TASK PROMPT - Please copy the lines from the first one through the line containing "COVID [615, 862]", substituting "soccer" for "football" and changing nothing else.

Data entries -
##########
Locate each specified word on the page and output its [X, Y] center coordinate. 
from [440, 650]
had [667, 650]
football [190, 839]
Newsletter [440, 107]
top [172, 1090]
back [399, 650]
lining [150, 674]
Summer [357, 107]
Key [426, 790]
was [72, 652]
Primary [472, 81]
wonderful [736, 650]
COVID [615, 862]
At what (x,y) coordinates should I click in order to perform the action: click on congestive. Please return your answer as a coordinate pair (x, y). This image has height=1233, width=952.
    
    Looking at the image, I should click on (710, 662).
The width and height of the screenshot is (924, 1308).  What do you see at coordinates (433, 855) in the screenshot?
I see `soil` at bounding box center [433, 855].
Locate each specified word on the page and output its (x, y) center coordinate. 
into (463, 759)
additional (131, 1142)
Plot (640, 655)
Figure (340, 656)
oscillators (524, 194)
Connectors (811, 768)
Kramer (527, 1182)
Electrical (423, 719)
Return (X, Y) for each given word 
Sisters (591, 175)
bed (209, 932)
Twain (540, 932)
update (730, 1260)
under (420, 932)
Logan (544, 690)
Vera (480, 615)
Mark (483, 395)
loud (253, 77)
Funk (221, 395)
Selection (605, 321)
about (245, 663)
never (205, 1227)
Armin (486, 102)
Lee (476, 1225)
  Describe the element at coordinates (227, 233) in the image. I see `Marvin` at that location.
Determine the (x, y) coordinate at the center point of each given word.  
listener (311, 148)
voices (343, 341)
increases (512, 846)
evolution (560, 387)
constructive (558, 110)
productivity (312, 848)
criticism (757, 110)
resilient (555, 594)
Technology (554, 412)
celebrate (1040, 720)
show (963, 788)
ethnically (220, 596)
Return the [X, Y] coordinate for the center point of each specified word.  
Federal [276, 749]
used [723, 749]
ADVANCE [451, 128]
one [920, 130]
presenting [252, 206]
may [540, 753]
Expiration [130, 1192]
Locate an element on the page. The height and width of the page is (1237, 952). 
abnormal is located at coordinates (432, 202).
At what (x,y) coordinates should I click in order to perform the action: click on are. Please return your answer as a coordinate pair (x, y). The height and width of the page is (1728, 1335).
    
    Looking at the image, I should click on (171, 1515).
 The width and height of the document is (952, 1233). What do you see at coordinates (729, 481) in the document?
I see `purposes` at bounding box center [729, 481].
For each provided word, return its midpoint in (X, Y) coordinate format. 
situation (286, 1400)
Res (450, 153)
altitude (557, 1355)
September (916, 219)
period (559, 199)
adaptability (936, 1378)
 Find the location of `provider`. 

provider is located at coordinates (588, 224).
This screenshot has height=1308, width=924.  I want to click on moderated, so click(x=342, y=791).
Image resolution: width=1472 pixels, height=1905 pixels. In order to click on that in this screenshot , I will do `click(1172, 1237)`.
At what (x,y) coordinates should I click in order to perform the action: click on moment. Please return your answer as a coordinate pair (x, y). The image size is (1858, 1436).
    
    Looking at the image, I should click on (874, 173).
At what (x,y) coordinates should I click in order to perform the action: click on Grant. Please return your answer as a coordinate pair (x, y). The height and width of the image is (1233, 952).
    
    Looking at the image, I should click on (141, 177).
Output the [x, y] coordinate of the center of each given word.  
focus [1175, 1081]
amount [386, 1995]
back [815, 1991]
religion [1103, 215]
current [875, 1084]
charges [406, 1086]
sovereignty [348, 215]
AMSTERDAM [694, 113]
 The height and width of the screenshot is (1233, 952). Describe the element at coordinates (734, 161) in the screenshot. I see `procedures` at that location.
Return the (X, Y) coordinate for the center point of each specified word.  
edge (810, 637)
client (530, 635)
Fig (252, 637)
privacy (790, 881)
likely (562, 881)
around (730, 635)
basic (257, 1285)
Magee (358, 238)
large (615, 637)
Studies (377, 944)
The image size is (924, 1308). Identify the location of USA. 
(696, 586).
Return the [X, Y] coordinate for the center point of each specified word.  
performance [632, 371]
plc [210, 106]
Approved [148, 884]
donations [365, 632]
##########
WRITTEN SOLUTION -
Locate each specified word on the page and output its [X, Y] center coordinate. 
from [440, 650]
had [667, 650]
soccer [190, 839]
Newsletter [440, 107]
top [172, 1090]
back [399, 650]
lining [150, 674]
Summer [357, 107]
Key [426, 790]
was [72, 652]
Primary [472, 81]
wonderful [736, 650]
COVID [615, 862]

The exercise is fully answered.